Is it the individual you talk to or their business with whom you contract? If it is their business are they a sole trader, a limited company or in a partnership? If they own more than one business, which is it that you are contracting with? It is not unusual for clients to be confused about this fundamental issue which is critical for getting paid.
2. Do your due diligence and research the business.
Consider obtaining credit reports and, in relation to individuals, check the Insolvency Service website to make sure that they have not been made bankrupt. If you have concerns about the financial status of the business and you are supplying on credit, you may wish to obtain personal guarantees from the directors and/or payment on account and set a strict credit limit. If you are supplying tangible goods, a retention of title clause in your contract is a must, because this allows you to recover goods that have not been paid for (to the extent that they have not been subsumed into a product). For your suppliers this is also important – if they stop supplying suddenly, could you be in breach of your obligations to a customer? Information is part of the armoury needed.
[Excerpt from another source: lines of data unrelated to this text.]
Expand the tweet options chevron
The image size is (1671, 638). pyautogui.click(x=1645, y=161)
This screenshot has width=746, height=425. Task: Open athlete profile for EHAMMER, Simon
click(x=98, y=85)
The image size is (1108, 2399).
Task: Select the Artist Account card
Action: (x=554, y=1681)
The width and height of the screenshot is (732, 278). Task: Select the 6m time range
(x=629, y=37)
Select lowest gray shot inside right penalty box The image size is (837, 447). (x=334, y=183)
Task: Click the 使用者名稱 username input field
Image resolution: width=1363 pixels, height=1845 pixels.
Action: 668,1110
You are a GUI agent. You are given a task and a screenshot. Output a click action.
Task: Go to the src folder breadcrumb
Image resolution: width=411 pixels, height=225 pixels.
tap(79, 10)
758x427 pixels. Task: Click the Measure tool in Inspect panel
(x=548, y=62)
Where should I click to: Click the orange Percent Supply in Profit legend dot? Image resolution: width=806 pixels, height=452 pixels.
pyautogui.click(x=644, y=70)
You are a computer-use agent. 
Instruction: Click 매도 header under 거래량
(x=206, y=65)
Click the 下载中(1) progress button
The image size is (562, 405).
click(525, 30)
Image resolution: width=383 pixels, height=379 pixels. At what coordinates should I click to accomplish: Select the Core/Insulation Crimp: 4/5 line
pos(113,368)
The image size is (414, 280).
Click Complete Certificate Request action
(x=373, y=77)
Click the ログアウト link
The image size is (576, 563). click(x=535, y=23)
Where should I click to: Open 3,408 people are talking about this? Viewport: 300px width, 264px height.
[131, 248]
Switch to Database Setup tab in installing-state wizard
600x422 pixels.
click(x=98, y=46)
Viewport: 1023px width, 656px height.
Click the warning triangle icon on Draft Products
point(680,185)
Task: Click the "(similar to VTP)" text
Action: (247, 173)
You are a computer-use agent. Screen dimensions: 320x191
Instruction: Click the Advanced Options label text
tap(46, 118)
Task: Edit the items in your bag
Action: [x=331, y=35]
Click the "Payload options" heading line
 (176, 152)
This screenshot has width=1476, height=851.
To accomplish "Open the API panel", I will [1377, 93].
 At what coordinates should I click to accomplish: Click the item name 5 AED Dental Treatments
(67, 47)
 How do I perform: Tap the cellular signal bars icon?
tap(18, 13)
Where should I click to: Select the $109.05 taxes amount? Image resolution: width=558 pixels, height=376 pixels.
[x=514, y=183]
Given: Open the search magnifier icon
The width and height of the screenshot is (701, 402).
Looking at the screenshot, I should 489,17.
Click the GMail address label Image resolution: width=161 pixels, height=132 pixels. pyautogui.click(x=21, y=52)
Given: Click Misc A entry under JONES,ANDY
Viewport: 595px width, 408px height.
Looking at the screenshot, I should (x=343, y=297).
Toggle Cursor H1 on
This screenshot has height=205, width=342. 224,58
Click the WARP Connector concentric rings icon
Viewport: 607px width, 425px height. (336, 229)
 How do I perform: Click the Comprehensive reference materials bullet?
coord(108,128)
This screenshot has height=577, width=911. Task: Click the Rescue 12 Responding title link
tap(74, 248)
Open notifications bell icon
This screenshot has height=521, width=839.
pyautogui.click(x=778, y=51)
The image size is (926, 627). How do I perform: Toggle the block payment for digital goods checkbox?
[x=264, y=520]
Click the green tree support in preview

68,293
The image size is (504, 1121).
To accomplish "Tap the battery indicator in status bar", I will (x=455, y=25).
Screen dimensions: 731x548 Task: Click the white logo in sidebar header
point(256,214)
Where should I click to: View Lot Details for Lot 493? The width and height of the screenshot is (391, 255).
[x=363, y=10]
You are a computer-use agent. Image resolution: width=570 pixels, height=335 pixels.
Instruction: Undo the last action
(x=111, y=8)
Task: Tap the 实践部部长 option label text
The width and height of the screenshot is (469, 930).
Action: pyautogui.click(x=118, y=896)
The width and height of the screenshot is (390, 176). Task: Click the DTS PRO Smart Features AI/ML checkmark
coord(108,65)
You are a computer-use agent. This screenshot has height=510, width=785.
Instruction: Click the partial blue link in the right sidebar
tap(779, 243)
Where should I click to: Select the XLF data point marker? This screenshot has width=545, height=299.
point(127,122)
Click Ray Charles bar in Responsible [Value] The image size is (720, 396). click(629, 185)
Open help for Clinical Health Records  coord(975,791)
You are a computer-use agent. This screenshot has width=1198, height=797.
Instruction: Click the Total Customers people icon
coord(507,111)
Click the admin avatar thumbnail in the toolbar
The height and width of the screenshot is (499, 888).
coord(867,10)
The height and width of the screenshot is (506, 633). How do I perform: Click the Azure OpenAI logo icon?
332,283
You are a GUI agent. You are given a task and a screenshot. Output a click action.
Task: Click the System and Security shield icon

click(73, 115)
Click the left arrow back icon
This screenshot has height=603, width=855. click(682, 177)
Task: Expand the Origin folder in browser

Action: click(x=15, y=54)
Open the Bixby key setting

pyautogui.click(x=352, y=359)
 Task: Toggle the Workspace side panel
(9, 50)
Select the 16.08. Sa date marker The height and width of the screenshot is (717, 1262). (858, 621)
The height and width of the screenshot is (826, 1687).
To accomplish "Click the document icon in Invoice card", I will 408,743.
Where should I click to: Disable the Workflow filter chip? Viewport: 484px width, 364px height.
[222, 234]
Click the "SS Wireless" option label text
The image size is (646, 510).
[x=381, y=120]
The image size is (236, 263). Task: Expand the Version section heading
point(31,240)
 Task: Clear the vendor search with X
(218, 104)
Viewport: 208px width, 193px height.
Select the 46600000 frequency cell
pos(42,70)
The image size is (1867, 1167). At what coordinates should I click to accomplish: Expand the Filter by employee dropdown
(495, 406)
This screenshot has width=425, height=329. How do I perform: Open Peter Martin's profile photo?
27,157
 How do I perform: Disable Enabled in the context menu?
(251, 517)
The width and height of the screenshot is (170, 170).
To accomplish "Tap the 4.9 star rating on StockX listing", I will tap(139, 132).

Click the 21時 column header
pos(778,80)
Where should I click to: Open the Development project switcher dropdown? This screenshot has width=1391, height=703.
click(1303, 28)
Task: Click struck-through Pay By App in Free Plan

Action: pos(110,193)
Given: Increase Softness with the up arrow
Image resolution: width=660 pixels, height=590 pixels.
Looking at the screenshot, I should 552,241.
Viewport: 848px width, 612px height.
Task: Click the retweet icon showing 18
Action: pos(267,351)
3. Make sure your contract terms apply.
Printing your terms and conditions on the back of your invoice does not make them a part of the contract: they need to be communicated much earlier, at the outset of the contract. For repeat business, your terms and conditions may be incorporated by the nature in which you deal, but if you want to be protected you have to ensure the contract is operating on your terms and conditions which contain the bespoke clauses that you need to protect you.
4. Consequences.
What are the consequences of not paying? To encourage customers to pay you promptly you need to set out the consequences of late payment which may include; ceasing work, adding interest to the money owed, getting your goods back, retaining intellectual property rights in respect of services and requiring the errant party to pay all expenses and costs (whether legal or otherwise) so that you are not out of pocket at all. If you have the terms in your contract (and they are notified at the outset) which protect you, you increase your chances of being paid.
5. Keep talking.
It is not a myth that he who shouts loudest gets paid first, in my experience it is simply a fact of business - if you are constantly pushing to be paid then if there is money to pay you, you will be paid. Continuing to talk during difficult situations can help you understand whether you might get paid and therefore whether now is the time to pull up the drawbridge and stop trading or whether there is a possibility of being paid and the strength of that possibility i.e. probability or just a possibility. If you do have to resort to a legal process to recover your money, the information that you gather whilst continuing a dialogue is important and informs the recover strategy.